STL Today reviews WILSON and MARKET DAY

Wealth of comic novels compete for shelf space

St. Louis Dispatch-Post    |    Cliff Froehlich    |    August 1, 2010

A loud drumbeat of mainstream critical praise has made even casual observers aware of comics' maturation in recent decades, but some readers remain skeptical: Comics may not be kids' stuff anymore, but don't they still appeal to a narrow range of tastes? Well, no. Contemporary comics offer something for everyone, as a survey of titles released within the past few months clearly attests.

Daniel Clowes' "Wilson" (Drawn & Quarterly, 80 pages, $21.95), a black-comic portrait of an emotionally needy curmudgeon, is itself a case study in diversity, periodically shifting from flat full color to moody duotones to stark black-and-white and employing a full spectrum of cartooning styles that encompasses everything from big-foot exaggeration to subtle naturalism.

On the surface, the book appears to be a simple collection of one-page gag strips, often tracing the same dramatic arc: Wilson presses himself on a hapless bystander, discourses passionately on a subject, becomes enraged by a perceived failing in the person he's haranguing and then ends the "conversation" with an obscene insult.

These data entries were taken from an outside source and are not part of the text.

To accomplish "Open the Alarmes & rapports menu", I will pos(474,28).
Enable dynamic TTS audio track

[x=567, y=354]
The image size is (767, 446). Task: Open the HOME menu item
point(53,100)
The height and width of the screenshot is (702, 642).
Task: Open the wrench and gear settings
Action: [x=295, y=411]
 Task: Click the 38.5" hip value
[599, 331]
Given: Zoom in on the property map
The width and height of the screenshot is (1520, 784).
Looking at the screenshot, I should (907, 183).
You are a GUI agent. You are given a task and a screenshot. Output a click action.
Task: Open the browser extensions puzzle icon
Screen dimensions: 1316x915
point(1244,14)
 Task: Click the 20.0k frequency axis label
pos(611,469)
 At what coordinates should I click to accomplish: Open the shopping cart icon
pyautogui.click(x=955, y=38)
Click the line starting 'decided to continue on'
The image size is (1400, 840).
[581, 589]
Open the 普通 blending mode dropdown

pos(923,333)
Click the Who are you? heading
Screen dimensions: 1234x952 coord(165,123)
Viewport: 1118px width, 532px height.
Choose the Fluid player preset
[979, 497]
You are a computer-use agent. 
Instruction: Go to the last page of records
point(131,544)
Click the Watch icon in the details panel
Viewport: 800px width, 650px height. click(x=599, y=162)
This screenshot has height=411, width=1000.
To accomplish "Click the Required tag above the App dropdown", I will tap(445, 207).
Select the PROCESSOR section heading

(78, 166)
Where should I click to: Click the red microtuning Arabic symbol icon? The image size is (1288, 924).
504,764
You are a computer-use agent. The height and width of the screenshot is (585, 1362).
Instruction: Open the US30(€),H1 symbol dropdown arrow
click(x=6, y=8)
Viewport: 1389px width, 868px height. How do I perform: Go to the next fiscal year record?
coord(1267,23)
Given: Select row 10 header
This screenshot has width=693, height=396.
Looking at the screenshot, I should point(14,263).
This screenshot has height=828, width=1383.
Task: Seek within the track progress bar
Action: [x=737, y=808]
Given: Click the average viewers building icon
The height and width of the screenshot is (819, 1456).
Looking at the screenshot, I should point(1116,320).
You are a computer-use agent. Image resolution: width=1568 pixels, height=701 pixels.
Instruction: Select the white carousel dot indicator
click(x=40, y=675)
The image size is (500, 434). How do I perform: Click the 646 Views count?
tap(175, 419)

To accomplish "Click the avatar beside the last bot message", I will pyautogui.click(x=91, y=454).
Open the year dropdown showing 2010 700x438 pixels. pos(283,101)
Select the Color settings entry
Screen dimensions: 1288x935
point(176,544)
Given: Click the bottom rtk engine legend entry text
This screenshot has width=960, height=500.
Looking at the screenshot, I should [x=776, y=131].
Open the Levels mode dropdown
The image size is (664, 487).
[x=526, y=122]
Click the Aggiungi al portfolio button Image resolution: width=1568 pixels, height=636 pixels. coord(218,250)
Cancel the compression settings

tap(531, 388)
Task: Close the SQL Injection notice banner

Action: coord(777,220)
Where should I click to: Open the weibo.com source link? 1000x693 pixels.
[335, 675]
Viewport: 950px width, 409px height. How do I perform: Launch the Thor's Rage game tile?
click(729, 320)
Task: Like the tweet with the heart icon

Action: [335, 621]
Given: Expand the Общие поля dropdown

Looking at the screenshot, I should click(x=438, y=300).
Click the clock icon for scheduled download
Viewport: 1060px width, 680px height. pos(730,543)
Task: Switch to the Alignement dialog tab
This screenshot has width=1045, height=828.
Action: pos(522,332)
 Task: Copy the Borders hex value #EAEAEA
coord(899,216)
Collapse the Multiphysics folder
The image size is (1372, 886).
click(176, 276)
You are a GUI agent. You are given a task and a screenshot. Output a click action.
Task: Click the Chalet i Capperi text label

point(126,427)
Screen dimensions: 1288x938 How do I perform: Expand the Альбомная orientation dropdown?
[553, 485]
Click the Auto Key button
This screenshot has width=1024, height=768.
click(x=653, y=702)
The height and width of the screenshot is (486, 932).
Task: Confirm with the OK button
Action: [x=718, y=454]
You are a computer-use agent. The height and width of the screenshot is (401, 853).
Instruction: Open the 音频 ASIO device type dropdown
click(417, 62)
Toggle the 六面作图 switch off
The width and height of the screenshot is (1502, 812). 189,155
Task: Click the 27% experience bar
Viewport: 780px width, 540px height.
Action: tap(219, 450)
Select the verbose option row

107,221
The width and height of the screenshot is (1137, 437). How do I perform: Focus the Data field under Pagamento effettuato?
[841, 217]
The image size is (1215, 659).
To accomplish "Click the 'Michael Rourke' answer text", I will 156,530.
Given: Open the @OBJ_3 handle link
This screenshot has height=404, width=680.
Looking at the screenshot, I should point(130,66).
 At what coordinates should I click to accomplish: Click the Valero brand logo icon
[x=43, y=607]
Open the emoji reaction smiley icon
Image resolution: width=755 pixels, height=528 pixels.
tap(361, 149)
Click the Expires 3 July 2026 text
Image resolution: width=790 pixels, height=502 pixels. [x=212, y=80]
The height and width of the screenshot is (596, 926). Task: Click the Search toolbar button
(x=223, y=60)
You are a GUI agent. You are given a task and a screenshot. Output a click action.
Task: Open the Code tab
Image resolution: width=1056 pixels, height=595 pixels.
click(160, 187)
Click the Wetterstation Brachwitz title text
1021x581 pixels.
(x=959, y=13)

Read individually and at random, many of these strips prove howlingly funny, but they also make up a larger narrative that's far more bleak than amusing, as Wilson copes with the death of his father and reconnects — in typically fraught and disastrous fashion — with his ex-wife and recently discovered daughter.

Most remarkably, Clowes manages the near-impossible by winning a real measure of sympathy for his outrageously provocative character. Far from the one-note caricature he initially seems, Wilson keeps revealing new, humanizing facets without ever abandoning his exasperating misbehavior and prickly nature.

Clowes ranks with Chris Ware and the Hernandez Brothers at the top of the alt-comics hierarchy, but there are now dozens of extraordinary cartoonists working regularly, and two other stalwarts of the literary graphic novel have also produced fine new books.

James Sturm's "Market Day" (Drawn & Quarterly, 96 pages, $21.95) offers a richly detailed look at life in an Eastern European shtetl at the turn of the 20th century. Schlepping his artful hand-woven rugs to market, Mendleman finds his metaphoric cart suddenly upturned when he discovers that the discerning merchant who has long purchased his goods has turned over his shop to a bottom-line trader with no use for connoisseurship. Fearful he won't be able to support his pregnant wife, Mendleman spends a drunken night on the road home, beset by existential doubts.

Although a sober work, "Market Day's" overall gloom is relieved by earthy humor, and the gorgeous artwork, with its muted colors and evocative landscapes and street scenes, conjures a world as beautiful as it is believable.